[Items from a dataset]
::::::
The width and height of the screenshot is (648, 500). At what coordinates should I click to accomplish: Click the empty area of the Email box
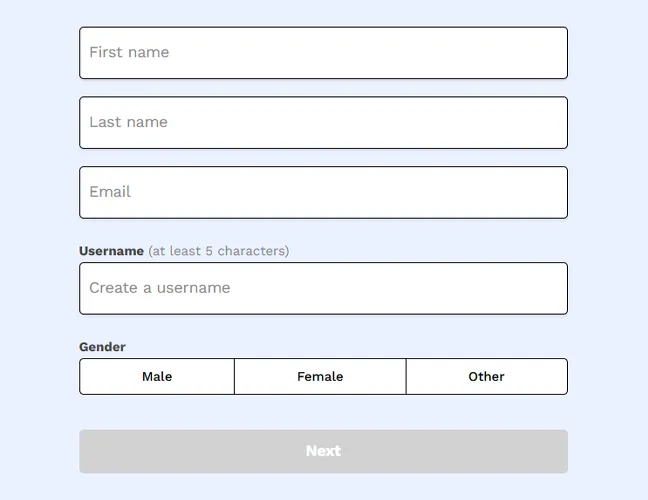(400, 193)
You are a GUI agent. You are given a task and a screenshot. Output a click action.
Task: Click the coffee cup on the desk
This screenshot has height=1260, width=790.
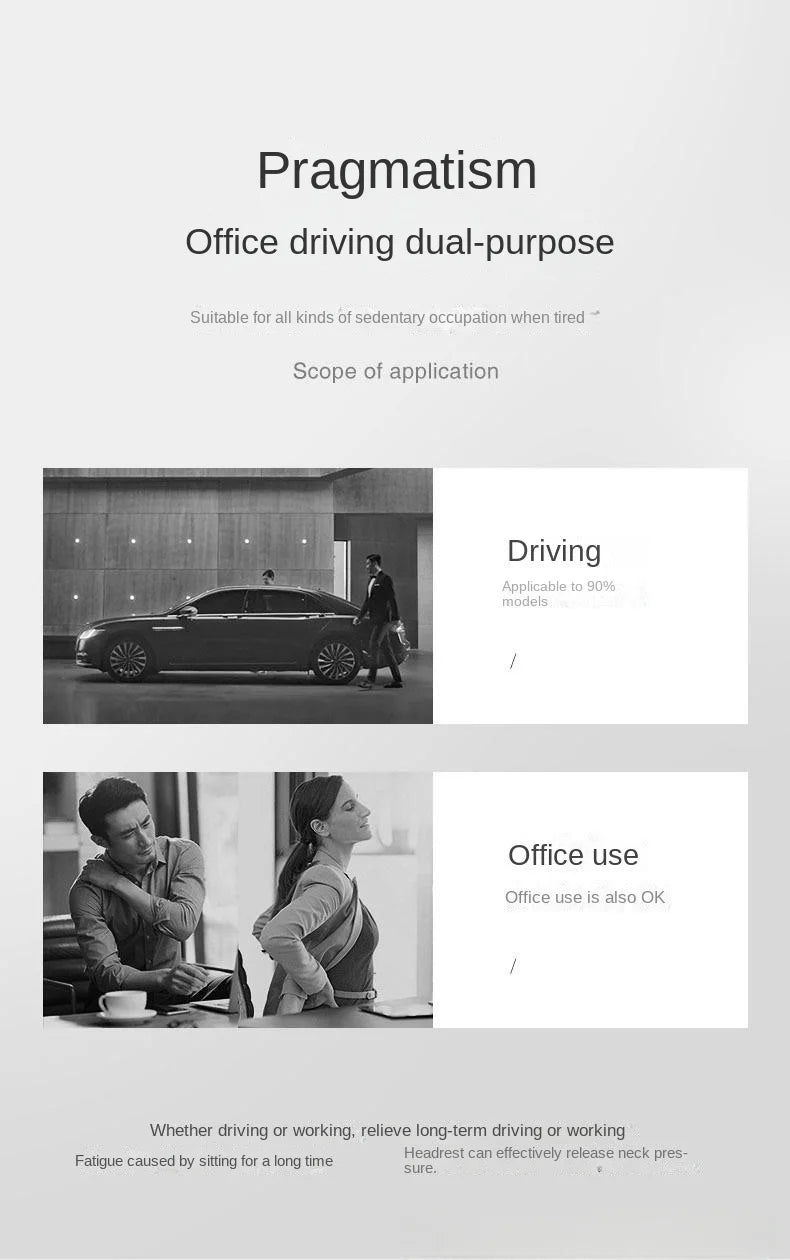coord(124,1003)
::::::
TO DO: Render the lines as a JSON list of strings, starting at the line that contains "You are a GUI" and ending at the last of the lines, with one string per line, blank lines omitted, and the pictures left out.

TASK RESPONSE:
[
  "You are a GUI agent. You are given a task and a screenshot. Output a click action.",
  "Task: Click the coffee cup on the desk",
  "This screenshot has height=1260, width=790.",
  "coord(124,1003)"
]